De dois anos para cá, advogados e diretores jurídicos dos clubes formaram um movimento chamado 20-Jur, com reuniões periódicas e aproximação entre as principais equipes brasileiras. O movimento foi seguido por dirigentes de marketing e depois, pelos executivos financeiros, que formaram a Associação Brasileira de Executivos de Finanças do Futebol. Este grupo do mundo jurídico defende o critério técnico para esta eleição no STJD.
Os movimentos e o diálogo conduziram as agremiações à formação da Comissão Nacional de Clubes (CNC), que atua sob o guarda-chuva da CBF, mas com independência, reunindo representantes das principais equipes do país. A CNC comemorou no último mês uma de suas maiores vitórias ao fechar, sem participação externa, a venda direitos de transmissão internacionais do Brasileirão.

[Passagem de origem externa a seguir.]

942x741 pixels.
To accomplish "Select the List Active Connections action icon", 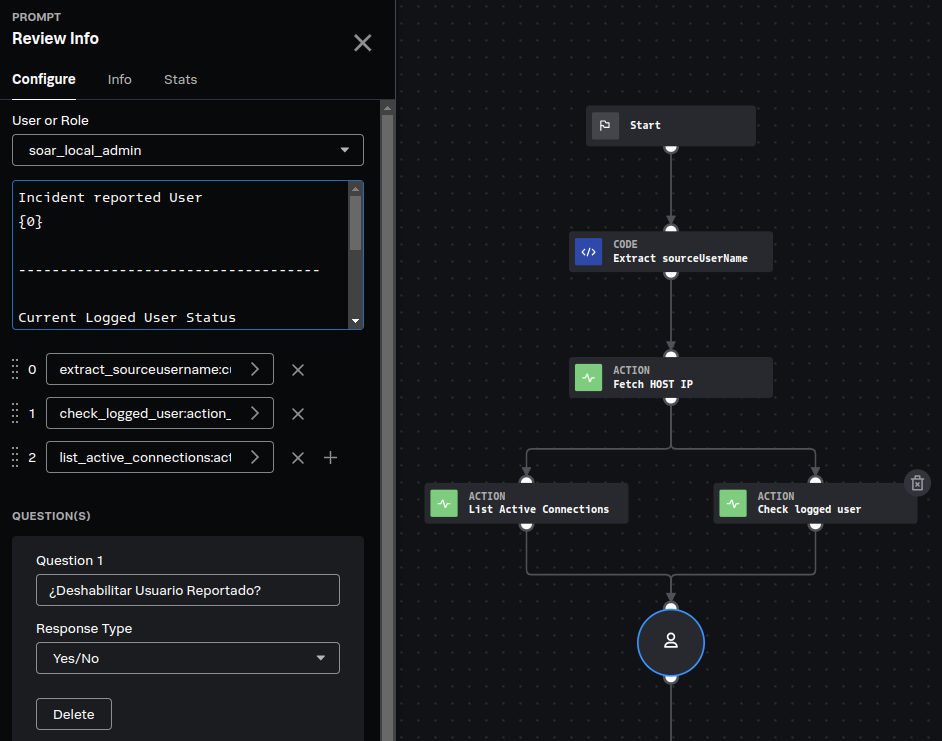I will 444,503.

A CNC também vem mantendo reuniões frequentes sobre o futuro do futebol brasileiro, debatendo temas como redução de salário dos jogadores, suspensão de pagamentos dos direitos de transmissão dos Estaduais e Brasileirão por parte da Globo, além da retomada das atividades. A interferência política em uma escolha que é, legalmente, dos clubes, é vista como algo que pode minar o movimento de união.